Set each entry down exactly as written.

------ DATA FOR THIS EXERCISE

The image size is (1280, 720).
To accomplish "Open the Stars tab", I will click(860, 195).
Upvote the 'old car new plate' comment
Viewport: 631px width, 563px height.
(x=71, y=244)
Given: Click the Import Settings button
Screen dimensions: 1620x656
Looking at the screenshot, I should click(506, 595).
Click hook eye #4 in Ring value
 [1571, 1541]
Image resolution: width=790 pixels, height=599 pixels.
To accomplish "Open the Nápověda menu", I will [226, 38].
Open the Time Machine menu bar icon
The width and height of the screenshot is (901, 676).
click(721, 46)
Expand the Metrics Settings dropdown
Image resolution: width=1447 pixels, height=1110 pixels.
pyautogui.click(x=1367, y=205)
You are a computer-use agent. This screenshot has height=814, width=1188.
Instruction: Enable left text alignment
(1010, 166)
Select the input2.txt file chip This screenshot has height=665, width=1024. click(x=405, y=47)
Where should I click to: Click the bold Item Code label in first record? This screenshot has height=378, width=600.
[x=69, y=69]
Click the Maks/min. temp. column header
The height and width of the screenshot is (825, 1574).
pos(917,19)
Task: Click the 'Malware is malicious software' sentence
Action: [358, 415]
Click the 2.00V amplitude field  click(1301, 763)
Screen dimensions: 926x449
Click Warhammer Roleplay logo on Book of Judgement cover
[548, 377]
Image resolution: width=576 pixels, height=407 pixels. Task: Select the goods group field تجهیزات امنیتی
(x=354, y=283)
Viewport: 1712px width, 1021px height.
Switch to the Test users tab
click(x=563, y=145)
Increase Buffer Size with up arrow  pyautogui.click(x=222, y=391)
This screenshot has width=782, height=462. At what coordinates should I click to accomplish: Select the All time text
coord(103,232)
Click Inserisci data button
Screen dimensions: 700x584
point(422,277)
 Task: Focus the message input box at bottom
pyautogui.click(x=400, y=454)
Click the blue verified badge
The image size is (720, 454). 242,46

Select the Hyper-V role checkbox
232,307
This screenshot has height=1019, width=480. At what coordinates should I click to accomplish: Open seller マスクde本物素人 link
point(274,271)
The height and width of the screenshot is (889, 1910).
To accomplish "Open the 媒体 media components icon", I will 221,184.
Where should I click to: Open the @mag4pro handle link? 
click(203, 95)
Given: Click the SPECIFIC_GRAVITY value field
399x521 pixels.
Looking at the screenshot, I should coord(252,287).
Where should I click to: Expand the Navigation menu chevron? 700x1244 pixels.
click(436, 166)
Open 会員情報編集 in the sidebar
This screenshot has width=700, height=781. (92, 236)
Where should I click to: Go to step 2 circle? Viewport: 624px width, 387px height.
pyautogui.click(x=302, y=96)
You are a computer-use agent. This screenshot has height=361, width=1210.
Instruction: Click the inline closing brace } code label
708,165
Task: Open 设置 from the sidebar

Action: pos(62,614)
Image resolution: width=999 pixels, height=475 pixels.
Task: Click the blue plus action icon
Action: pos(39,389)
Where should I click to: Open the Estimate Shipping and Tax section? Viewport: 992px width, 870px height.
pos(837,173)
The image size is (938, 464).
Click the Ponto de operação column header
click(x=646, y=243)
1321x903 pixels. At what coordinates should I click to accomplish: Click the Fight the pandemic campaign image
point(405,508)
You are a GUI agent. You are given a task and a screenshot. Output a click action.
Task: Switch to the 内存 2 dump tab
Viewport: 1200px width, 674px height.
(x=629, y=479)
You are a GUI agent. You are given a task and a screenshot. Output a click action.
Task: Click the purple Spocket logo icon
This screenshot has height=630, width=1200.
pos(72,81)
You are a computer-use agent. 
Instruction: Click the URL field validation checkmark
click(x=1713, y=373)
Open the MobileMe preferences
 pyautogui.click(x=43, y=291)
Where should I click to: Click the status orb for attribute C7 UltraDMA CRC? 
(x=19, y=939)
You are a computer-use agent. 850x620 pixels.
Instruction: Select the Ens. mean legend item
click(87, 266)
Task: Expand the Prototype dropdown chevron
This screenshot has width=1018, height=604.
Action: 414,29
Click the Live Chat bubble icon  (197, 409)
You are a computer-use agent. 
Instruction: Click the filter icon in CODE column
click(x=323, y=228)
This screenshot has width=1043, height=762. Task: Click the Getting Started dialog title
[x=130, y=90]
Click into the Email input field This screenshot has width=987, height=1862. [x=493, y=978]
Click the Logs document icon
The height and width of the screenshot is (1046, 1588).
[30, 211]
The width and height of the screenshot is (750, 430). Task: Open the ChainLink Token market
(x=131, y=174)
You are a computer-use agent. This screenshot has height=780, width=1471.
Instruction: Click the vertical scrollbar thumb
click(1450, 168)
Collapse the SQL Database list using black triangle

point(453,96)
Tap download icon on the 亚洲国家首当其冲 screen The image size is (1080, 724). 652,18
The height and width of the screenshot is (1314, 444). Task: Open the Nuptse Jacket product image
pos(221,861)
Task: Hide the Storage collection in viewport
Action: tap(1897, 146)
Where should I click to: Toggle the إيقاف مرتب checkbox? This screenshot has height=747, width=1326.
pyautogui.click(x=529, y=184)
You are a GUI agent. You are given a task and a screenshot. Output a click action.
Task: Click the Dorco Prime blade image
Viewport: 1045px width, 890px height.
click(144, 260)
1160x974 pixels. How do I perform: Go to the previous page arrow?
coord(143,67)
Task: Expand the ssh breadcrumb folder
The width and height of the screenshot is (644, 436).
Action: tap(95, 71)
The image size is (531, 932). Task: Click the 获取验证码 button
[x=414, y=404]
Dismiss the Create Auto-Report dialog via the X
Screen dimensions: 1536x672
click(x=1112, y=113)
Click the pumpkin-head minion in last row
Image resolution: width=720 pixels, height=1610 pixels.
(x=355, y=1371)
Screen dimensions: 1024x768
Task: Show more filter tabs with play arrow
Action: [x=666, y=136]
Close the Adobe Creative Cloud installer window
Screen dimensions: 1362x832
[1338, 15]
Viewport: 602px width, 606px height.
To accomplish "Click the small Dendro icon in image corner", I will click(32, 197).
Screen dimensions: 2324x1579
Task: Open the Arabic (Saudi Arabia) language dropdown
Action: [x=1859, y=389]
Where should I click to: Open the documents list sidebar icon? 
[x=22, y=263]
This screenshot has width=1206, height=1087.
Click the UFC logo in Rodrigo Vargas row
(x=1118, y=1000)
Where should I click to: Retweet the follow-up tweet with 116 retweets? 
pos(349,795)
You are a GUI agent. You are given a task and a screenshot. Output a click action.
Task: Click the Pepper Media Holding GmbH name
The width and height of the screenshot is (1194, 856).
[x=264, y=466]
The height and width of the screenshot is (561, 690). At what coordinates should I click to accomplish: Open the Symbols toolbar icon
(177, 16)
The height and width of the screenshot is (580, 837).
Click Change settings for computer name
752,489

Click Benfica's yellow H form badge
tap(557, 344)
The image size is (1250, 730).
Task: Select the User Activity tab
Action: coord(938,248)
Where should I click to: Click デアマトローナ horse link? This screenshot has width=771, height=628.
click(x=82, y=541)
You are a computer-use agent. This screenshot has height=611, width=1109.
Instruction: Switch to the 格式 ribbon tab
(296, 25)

------------

COMPLETED EXERCISE:
The image size is (1280, 720).
To accomplish "Open the Stars tab", I will click(860, 195).
Upvote the 'old car new plate' comment
Viewport: 631px width, 563px height.
(x=71, y=244)
Given: Click the Import Settings button
Screen dimensions: 1620x656
Looking at the screenshot, I should click(506, 595).
Click hook eye #4 in Ring value
 [1571, 1541]
Image resolution: width=790 pixels, height=599 pixels.
To accomplish "Open the Nápověda menu", I will [226, 38].
Open the Time Machine menu bar icon
The width and height of the screenshot is (901, 676).
click(721, 46)
Expand the Metrics Settings dropdown
Image resolution: width=1447 pixels, height=1110 pixels.
pyautogui.click(x=1367, y=205)
You are a computer-use agent. This screenshot has height=814, width=1188.
Instruction: Enable left text alignment
(1010, 166)
Select the input2.txt file chip This screenshot has height=665, width=1024. click(x=405, y=47)
Where should I click to: Click the bold Item Code label in first record? This screenshot has height=378, width=600.
[x=69, y=69]
Click the Maks/min. temp. column header
The height and width of the screenshot is (825, 1574).
pos(917,19)
Task: Click the 'Malware is malicious software' sentence
Action: [358, 415]
Click the 2.00V amplitude field  click(1301, 763)
Screen dimensions: 926x449
Click Warhammer Roleplay logo on Book of Judgement cover
[548, 377]
Image resolution: width=576 pixels, height=407 pixels. Task: Select the goods group field تجهیزات امنیتی
(x=354, y=283)
Viewport: 1712px width, 1021px height.
Switch to the Test users tab
click(x=563, y=145)
Increase Buffer Size with up arrow  pyautogui.click(x=222, y=391)
This screenshot has width=782, height=462. At what coordinates should I click to accomplish: Select the All time text
coord(103,232)
Click Inserisci data button
Screen dimensions: 700x584
point(422,277)
 Task: Focus the message input box at bottom
pyautogui.click(x=400, y=454)
Click the blue verified badge
The image size is (720, 454). 242,46

Select the Hyper-V role checkbox
232,307
This screenshot has height=1019, width=480. At what coordinates should I click to accomplish: Open seller マスクde本物素人 link
point(274,271)
The height and width of the screenshot is (889, 1910).
To accomplish "Open the 媒体 media components icon", I will 221,184.
Where should I click to: Open the @mag4pro handle link? 
click(203, 95)
Given: Click the SPECIFIC_GRAVITY value field
399x521 pixels.
Looking at the screenshot, I should coord(252,287).
Where should I click to: Expand the Navigation menu chevron? 700x1244 pixels.
click(436, 166)
Open 会員情報編集 in the sidebar
This screenshot has width=700, height=781. (92, 236)
Where should I click to: Go to step 2 circle? Viewport: 624px width, 387px height.
pyautogui.click(x=302, y=96)
You are a computer-use agent. This screenshot has height=361, width=1210.
Instruction: Click the inline closing brace } code label
708,165
Task: Open 设置 from the sidebar

Action: pos(62,614)
Image resolution: width=999 pixels, height=475 pixels.
Task: Click the blue plus action icon
Action: pos(39,389)
Where should I click to: Open the Estimate Shipping and Tax section? Viewport: 992px width, 870px height.
pos(837,173)
The image size is (938, 464).
Click the Ponto de operação column header
click(x=646, y=243)
1321x903 pixels. At what coordinates should I click to accomplish: Click the Fight the pandemic campaign image
point(405,508)
You are a GUI agent. You are given a task and a screenshot. Output a click action.
Task: Switch to the 内存 2 dump tab
Viewport: 1200px width, 674px height.
(x=629, y=479)
You are a GUI agent. You are given a task and a screenshot. Output a click action.
Task: Click the purple Spocket logo icon
This screenshot has height=630, width=1200.
pos(72,81)
You are a computer-use agent. 
Instruction: Click the URL field validation checkmark
click(x=1713, y=373)
Open the MobileMe preferences
 pyautogui.click(x=43, y=291)
Where should I click to: Click the status orb for attribute C7 UltraDMA CRC? 
(x=19, y=939)
You are a computer-use agent. 850x620 pixels.
Instruction: Select the Ens. mean legend item
click(87, 266)
Task: Expand the Prototype dropdown chevron
This screenshot has width=1018, height=604.
Action: 414,29
Click the Live Chat bubble icon  (197, 409)
You are a computer-use agent. 
Instruction: Click the filter icon in CODE column
click(x=323, y=228)
This screenshot has width=1043, height=762. Task: Click the Getting Started dialog title
[x=130, y=90]
Click into the Email input field This screenshot has width=987, height=1862. [x=493, y=978]
Click the Logs document icon
The height and width of the screenshot is (1046, 1588).
[30, 211]
The width and height of the screenshot is (750, 430). Task: Open the ChainLink Token market
(x=131, y=174)
You are a computer-use agent. This screenshot has height=780, width=1471.
Instruction: Click the vertical scrollbar thumb
click(1450, 168)
Collapse the SQL Database list using black triangle

point(453,96)
Tap download icon on the 亚洲国家首当其冲 screen The image size is (1080, 724). 652,18
The height and width of the screenshot is (1314, 444). Task: Open the Nuptse Jacket product image
pos(221,861)
Task: Hide the Storage collection in viewport
Action: tap(1897, 146)
Where should I click to: Toggle the إيقاف مرتب checkbox? This screenshot has height=747, width=1326.
pyautogui.click(x=529, y=184)
You are a GUI agent. You are given a task and a screenshot. Output a click action.
Task: Click the Dorco Prime blade image
Viewport: 1045px width, 890px height.
click(144, 260)
1160x974 pixels. How do I perform: Go to the previous page arrow?
coord(143,67)
Task: Expand the ssh breadcrumb folder
The width and height of the screenshot is (644, 436).
Action: tap(95, 71)
The image size is (531, 932). Task: Click the 获取验证码 button
[x=414, y=404]
Dismiss the Create Auto-Report dialog via the X
Screen dimensions: 1536x672
click(x=1112, y=113)
Click the pumpkin-head minion in last row
Image resolution: width=720 pixels, height=1610 pixels.
(x=355, y=1371)
Screen dimensions: 1024x768
Task: Show more filter tabs with play arrow
Action: [x=666, y=136]
Close the Adobe Creative Cloud installer window
Screen dimensions: 1362x832
[1338, 15]
Viewport: 602px width, 606px height.
To accomplish "Click the small Dendro icon in image corner", I will click(32, 197).
Screen dimensions: 2324x1579
Task: Open the Arabic (Saudi Arabia) language dropdown
Action: [x=1859, y=389]
Where should I click to: Open the documents list sidebar icon? 
[x=22, y=263]
This screenshot has width=1206, height=1087.
Click the UFC logo in Rodrigo Vargas row
(x=1118, y=1000)
Where should I click to: Retweet the follow-up tweet with 116 retweets? 
pos(349,795)
You are a GUI agent. You are given a task and a screenshot. Output a click action.
Task: Click the Pepper Media Holding GmbH name
The width and height of the screenshot is (1194, 856).
[x=264, y=466]
The height and width of the screenshot is (561, 690). At what coordinates should I click to accomplish: Open the Symbols toolbar icon
(177, 16)
The height and width of the screenshot is (580, 837).
Click Change settings for computer name
752,489

Click Benfica's yellow H form badge
tap(557, 344)
The image size is (1250, 730).
Task: Select the User Activity tab
Action: coord(938,248)
Where should I click to: Click デアマトローナ horse link? This screenshot has width=771, height=628.
click(x=82, y=541)
You are a computer-use agent. This screenshot has height=611, width=1109.
Instruction: Switch to the 格式 ribbon tab
(296, 25)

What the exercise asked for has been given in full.